Task prompt:
Copy out the entries from the line containing "This screenshot has width=1343, height=766." through the line containing "The width and", exactly as they appear, and nothing else.
-- Begin Stored data --
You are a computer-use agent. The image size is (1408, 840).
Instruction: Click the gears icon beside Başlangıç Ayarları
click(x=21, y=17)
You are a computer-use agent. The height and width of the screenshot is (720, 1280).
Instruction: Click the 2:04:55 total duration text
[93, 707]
-- End Stored data --
-- Begin Stored data --
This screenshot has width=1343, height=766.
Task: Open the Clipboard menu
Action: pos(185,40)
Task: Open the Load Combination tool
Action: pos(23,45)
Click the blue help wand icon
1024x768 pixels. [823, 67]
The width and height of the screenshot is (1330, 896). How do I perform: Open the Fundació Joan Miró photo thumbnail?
-- End Stored data --
Correct result:
This screenshot has width=1343, height=766.
Task: Open the Clipboard menu
Action: pos(185,40)
Task: Open the Load Combination tool
Action: pos(23,45)
Click the blue help wand icon
1024x768 pixels. [823, 67]
The width and height of the screenshot is (1330, 896). How do I perform: Open the Fundació Joan Miró photo thumbnail?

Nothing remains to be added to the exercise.